◆ **待办事项**:
[1] 根据下方关于 Elasticsearch _source 字段的原文，逐条回答：
(a) 如果没有 _source 字段，哪类请求有一部分不会生效？
(b) 要禁用 _source 字段，映射里的 "enabled" 应设为什么值？
(c) 原文说文档指的是哪一层对象？
[2] 统计记录中含有字符串“named”的行数，只给出数字。

◆ **原文摘录**:
▬▬▬▬▬▬
2. 如果没有 _source 字段，部分 update 请求不会生效。
3. 当你的映射改变时，你需要重新索引你的数据，有了_source 字段你可以直接从 Elasticsearch 这样做，而不必从另一个（通常是速度更慢的）数据仓库取回你的所有文档。
4. 当你不需要看到整个文档时，单个字段可以从 _source 字段提取和通过 get 或者 search 请求返回。
  1
  2
  3
  4
  5
  GET /_search
  {
  "query": { "match_all": {}},
  "_source": [ "title", "created" ]
  }
5. 调试查询语句更加简单，因为你可以直接看到每个文档包括什么，而不是从一列 id 猜测它们的内容。
  也可以调用下面的映射来禁用_source 字段：
  1
  2
  3
  4
  5
  6
  7
  8
  9
  10
  PUT /my_index
  {
  "mappings": {
  "my_type": {
  "_source": {
  "enabled": false
  }
  }
  }
  }

对象和文档

通常情况下，我们使用的术语对象和文档是可以互相替换的。不过，有一个区别：
一个对象仅仅是类似于 hash 、 hashmap 、字典或者关联数组的 JSON 对象，对象中也可以嵌套其他的对象。对象可能包含了另外一些对象。
文档指最顶层或者根对象，这个根对象被序列化成 JSON 并存储到 Elasticsearch 中，指定了唯一 ID 及一些必须的文档元数据。
▬▬▬▬▬▬
◆ **已知信息**:
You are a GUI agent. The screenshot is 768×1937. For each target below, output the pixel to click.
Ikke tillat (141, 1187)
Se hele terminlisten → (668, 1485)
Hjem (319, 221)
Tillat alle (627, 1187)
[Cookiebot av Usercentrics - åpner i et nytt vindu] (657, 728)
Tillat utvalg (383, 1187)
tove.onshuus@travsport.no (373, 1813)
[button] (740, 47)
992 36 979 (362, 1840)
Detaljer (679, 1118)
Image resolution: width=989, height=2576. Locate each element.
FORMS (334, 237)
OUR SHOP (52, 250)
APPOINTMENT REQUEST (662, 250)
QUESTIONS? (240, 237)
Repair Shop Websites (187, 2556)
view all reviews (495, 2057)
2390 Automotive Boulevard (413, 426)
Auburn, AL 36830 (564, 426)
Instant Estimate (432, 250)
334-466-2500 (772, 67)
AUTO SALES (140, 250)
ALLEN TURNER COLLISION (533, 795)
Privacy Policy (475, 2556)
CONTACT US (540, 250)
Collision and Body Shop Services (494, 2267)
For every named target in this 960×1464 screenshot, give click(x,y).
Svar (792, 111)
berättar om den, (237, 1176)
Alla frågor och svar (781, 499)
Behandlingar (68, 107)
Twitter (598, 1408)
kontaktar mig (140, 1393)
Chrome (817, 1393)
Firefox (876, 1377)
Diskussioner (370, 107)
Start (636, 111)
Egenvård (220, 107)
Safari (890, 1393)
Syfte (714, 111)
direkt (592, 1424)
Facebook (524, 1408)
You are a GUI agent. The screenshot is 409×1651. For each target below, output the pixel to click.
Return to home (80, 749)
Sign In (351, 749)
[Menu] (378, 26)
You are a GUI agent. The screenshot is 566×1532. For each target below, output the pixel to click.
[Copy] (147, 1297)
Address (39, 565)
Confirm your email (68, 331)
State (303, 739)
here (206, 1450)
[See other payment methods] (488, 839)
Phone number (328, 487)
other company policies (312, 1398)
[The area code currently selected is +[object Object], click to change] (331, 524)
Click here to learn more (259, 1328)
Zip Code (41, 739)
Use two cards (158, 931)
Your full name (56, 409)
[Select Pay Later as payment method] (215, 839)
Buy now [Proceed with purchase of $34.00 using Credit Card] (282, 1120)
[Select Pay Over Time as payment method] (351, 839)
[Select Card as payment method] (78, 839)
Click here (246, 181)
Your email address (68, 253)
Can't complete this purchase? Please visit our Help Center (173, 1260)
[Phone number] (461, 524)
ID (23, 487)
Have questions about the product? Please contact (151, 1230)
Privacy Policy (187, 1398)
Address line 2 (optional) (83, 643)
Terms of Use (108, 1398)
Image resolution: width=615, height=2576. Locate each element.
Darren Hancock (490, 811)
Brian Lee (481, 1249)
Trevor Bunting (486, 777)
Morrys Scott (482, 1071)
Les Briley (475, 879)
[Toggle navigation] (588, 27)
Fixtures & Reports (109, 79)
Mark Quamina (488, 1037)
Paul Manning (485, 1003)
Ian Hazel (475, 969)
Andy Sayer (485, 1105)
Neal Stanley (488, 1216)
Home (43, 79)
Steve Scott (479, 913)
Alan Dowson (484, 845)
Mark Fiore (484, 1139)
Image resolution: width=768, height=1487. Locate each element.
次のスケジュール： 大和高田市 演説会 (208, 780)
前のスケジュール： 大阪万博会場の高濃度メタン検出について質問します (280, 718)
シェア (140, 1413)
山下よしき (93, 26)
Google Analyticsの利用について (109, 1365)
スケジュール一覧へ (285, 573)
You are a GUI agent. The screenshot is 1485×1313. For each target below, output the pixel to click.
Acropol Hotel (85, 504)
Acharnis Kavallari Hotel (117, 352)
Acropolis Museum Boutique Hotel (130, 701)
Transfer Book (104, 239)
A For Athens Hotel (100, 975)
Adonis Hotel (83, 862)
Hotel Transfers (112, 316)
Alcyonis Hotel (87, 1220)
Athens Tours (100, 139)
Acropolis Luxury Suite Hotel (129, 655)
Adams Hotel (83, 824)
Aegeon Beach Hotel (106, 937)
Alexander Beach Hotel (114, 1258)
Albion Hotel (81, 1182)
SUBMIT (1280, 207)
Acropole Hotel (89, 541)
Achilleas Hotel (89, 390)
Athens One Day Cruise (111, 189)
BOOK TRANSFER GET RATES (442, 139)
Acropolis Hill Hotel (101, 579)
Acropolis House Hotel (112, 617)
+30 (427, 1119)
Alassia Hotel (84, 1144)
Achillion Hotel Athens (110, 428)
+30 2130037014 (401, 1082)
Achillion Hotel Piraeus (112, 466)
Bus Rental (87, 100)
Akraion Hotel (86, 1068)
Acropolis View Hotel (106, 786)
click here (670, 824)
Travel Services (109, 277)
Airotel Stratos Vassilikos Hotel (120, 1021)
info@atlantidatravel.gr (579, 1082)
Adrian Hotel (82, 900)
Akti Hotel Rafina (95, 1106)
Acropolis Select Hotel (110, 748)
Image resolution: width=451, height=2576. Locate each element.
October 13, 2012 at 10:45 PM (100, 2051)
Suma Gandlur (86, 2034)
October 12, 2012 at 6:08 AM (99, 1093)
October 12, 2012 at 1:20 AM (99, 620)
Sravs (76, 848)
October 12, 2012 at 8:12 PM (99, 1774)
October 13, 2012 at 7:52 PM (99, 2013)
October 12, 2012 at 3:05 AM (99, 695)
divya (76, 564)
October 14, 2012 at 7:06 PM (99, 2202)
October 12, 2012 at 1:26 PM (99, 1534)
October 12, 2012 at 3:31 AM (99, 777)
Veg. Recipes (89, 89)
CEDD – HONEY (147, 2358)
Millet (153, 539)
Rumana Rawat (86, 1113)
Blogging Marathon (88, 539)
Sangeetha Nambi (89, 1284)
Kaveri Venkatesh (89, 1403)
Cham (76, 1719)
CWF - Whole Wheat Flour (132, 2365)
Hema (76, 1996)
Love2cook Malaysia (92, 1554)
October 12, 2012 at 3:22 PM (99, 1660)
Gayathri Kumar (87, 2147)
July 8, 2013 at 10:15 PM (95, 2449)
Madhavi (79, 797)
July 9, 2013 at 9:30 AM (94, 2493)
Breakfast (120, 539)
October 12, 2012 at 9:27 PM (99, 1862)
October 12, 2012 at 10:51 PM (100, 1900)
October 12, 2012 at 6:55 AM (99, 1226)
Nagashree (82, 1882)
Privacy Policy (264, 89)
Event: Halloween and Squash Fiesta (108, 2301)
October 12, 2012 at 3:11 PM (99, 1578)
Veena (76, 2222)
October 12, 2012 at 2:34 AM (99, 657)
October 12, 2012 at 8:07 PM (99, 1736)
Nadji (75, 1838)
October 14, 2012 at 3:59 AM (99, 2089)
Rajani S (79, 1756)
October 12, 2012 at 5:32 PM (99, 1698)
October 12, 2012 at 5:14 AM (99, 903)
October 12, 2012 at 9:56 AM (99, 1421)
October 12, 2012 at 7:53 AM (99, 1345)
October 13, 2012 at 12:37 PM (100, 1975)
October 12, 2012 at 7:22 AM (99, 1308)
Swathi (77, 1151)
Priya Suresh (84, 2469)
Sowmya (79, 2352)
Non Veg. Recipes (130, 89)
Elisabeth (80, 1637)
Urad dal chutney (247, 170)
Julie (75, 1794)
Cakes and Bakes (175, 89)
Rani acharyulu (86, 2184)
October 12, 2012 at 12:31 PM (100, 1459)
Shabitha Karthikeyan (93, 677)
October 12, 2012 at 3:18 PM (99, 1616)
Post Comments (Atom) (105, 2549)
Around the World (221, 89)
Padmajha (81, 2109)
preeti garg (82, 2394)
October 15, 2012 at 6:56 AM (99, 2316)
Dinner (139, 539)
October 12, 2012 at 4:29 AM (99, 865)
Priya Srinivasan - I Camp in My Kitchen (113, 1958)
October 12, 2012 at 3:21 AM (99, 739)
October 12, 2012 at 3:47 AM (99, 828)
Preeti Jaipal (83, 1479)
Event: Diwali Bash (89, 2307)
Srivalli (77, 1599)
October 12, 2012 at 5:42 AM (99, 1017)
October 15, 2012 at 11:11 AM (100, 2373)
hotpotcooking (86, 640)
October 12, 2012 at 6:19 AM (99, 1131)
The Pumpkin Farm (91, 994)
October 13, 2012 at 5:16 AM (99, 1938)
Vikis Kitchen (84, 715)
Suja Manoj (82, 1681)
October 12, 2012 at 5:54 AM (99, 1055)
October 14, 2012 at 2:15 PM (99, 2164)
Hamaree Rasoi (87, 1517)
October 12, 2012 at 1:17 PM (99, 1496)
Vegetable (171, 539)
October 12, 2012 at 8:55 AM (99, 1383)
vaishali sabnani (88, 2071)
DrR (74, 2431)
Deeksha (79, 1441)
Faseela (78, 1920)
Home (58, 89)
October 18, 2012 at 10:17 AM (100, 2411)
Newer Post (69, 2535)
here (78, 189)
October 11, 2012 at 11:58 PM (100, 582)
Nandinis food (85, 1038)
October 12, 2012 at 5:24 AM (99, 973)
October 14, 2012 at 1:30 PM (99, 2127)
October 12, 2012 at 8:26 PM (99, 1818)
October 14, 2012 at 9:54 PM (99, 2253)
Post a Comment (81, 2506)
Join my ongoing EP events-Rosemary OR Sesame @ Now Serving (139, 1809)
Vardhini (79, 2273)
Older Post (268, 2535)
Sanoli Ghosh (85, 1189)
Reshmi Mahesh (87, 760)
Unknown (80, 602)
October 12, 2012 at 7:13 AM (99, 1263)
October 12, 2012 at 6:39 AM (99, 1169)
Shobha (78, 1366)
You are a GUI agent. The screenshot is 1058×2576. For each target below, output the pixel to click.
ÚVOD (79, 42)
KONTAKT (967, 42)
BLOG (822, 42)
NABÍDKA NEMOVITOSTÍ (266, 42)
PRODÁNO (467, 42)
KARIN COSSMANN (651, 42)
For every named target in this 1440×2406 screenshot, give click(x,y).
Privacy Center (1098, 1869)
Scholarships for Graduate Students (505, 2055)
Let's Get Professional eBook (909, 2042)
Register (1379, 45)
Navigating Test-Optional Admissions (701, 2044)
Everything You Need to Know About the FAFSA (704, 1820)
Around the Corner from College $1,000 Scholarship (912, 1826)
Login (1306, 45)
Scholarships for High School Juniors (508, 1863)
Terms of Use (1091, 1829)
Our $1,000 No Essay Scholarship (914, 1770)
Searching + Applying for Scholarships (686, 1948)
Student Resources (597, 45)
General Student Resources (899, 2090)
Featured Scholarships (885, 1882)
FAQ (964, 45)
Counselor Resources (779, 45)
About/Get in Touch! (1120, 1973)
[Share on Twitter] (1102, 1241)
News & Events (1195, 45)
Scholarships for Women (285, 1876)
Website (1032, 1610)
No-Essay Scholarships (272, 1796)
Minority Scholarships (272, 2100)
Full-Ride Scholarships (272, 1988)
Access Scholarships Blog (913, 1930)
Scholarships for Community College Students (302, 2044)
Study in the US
▬▬▬▬▬▬
◆ **任务答案**:
[1]
(a) update 请求
(b) false
(c) 最顶层或者根对象

[2] 2